The second sentence Kamm criticises from The Times displays this same ignorance on his part:
The alleged actions of a single rogue employee could end up costing one of the country's supermarkets and its shareholders dearly in the months to come.This is not an error at all. The language expert and lexicographer Jeremy Butterfield says that 'with buy, cost, pay, sell, etc., when the sense is 'at a high price, or great cost,' dearly ... and dear ... are both available...'. It's wrong and stupidly pedantic to lay down rules when both words are acceptable although of course, as Butterfield says, one or the other may feel 'contextually more idiomatic.' While I'm of the view that the sentence Kamm objects to in fact feels more idiomatic when 'dearly' is used (because of the many intervening words between 'costing' and the adverb whereas, if I may borrow Butterfield's example, 'the recession has cost Britain dear' would sound better), I would never object to the use of either dear or dearly in such a context where both words are acceptable.
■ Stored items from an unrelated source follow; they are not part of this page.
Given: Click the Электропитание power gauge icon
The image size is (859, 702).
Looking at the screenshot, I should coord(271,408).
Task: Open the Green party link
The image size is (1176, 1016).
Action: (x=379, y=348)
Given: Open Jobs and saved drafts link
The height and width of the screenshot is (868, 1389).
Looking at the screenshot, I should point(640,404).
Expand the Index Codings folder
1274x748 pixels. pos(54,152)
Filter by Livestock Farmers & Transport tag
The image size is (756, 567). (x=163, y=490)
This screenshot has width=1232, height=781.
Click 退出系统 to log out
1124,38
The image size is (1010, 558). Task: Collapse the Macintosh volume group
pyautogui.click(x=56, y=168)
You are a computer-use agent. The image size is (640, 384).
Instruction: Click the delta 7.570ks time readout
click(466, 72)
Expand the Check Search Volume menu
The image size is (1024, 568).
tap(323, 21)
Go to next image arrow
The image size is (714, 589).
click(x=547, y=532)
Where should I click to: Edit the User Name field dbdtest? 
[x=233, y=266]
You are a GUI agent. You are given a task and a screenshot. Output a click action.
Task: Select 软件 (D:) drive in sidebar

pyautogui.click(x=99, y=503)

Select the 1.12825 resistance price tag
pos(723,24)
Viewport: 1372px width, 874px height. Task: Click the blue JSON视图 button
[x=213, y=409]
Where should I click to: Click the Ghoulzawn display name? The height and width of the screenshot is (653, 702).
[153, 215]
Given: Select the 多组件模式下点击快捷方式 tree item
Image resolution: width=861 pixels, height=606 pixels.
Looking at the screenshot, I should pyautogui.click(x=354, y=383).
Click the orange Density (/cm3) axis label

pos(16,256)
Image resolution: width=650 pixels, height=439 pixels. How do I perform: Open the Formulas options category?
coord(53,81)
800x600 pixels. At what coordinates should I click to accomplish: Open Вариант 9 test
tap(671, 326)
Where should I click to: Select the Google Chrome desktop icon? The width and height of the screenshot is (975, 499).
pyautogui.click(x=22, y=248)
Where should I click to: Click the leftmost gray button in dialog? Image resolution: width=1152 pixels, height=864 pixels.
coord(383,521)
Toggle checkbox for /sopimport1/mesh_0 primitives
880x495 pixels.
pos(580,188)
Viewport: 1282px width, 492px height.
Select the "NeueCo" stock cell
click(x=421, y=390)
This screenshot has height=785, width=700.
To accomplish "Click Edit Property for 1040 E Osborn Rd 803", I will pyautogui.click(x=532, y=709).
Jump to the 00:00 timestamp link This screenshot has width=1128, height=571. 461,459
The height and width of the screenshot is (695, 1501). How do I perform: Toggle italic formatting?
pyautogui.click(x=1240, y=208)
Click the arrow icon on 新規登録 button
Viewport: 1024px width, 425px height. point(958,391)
Sadly, ignorant pedants like Kamm don't seem to understand this. Kamm blasts sticklers for confusing their stylistic preferences with correct English but this is exactly what he's doing.
I would not have written this article and I would have simply ignored Kamm's book as I have ignored the other books on grammar and usage by other journalists if not for the unbearable smugness that permeates all of Kamm's outbursts against his fellow journalists.